Interestingly, the Court does not appear to consider the CJEU's judgement in Lilly to introduce any further requirements beyond those set out in Medeva (C-322/10), namely that the active ingredients are"specified" or "identified" in the wording of the claims. In the absence of further guidance from the CJEU on the meaning of these terms, the UK Court seems to suggest that, provided there is some wording in a claim that encompasses the active ingredient in question (be it structural and/or functional), the active ingredient would be so "specified" or "identified".
The Court sets out one proviso to this in the context of products comprising a combination of active ingredients. In particular, the Court stated that if a patent were to claim a product comprising A, only A would be considered "protected" in the sense of Article 3(a). The use of the language "comprising" was said not be sufficient to make such a claim relate "implicitly but necessarily and specifically" to a combination of A and another active ingredient, B.

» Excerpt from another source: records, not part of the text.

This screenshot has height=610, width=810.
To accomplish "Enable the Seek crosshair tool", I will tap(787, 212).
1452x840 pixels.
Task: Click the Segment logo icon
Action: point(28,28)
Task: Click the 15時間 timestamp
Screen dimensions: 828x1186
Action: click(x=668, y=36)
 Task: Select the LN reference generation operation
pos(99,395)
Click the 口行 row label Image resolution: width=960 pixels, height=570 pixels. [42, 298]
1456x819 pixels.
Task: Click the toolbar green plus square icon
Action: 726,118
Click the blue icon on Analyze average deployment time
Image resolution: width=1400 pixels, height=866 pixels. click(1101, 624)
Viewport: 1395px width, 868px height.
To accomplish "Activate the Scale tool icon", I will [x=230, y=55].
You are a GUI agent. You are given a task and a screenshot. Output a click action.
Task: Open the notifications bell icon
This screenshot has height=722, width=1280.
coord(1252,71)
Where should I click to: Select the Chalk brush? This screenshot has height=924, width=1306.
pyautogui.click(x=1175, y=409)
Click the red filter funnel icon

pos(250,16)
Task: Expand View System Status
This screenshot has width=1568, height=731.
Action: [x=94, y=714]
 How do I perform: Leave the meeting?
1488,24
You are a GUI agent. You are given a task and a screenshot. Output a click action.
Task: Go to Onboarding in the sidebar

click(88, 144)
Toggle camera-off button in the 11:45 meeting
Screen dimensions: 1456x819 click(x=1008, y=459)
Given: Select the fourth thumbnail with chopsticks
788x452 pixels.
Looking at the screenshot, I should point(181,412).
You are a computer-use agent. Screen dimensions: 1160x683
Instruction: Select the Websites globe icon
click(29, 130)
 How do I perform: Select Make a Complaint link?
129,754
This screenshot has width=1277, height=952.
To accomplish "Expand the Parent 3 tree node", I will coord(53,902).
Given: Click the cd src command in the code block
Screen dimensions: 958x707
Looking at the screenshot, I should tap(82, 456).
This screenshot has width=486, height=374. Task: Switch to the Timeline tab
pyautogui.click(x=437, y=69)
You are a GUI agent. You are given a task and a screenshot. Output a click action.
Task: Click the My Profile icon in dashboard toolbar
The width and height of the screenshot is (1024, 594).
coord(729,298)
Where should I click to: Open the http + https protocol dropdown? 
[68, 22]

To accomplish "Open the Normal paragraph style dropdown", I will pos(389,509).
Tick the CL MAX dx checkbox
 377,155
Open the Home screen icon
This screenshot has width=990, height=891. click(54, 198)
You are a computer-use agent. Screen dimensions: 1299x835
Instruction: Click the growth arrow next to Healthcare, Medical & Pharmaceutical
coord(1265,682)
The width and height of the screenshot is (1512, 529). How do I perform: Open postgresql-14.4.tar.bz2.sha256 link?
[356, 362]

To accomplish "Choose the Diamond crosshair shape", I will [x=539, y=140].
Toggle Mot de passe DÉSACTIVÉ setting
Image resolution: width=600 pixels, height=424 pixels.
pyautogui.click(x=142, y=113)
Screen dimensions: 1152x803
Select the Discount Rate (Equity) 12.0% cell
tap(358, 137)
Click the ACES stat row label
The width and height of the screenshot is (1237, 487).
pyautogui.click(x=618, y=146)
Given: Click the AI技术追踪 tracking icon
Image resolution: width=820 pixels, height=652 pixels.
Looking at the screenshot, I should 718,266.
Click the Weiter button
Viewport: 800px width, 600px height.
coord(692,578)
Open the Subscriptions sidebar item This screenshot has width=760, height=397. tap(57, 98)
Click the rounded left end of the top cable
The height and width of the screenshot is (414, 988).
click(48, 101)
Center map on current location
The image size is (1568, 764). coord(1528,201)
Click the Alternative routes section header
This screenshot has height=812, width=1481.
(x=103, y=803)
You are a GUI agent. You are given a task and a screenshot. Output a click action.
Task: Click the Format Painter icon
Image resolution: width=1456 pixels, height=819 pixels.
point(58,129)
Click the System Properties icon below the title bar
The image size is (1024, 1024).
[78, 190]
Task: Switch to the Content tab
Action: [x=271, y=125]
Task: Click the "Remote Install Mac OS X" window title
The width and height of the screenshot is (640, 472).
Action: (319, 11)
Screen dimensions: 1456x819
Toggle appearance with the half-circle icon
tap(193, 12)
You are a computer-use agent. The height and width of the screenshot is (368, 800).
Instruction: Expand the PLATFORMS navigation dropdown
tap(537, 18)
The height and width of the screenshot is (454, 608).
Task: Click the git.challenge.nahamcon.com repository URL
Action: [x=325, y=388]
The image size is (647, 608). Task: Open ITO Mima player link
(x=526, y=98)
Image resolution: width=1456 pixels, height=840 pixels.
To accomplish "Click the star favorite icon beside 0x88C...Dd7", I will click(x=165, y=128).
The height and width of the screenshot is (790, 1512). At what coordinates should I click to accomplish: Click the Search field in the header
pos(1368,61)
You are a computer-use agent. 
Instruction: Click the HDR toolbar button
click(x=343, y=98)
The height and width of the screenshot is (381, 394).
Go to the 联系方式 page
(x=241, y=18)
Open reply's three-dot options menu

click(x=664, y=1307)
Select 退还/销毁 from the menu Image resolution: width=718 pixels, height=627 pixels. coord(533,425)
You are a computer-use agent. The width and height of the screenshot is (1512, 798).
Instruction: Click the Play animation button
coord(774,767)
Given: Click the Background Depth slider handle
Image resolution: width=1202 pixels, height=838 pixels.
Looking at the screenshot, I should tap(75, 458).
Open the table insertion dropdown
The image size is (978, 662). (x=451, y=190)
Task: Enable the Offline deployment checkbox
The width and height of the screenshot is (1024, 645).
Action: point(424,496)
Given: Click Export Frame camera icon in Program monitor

Thus, it appears that each and every active ingredient in a product must fall within a structural and/or functional definition present in the claims in order for the product to be protected. How general this definition may be, however, remains unknown. For example, it is unclear whether the Court would consider a claim along the lines of "a product comprising A and another active ingredient" to be sufficient for this purpose. It also remains unclear whether, for example, a claim directed to "a composition of specific pharmaceutical carrier X and a protein" would allow for an SPC to specific protein Y based on an MA to a composition of specific pharmaceutical carrier X and specific protein Y, if specific protein Y is not mentioned in the patent.
The Court was also invited to comment on whether the question of "protection" under Article 3(a) would be affected where the holder of the MA is not the same as the patent holder. The Court stated that the question of "protection" should not depend on the identity of the party that funded the research leading to the MA. To consider otherwise would, in the eyes of the Court, give preference to holders of patents covering later stage research, and so would be contrary to the objectives of the SPC Regulation, which is intended to cover all types of research.
Lilly has been granted leave to appeal this decision, and so it is likely that these issues will be reviewed further in due course.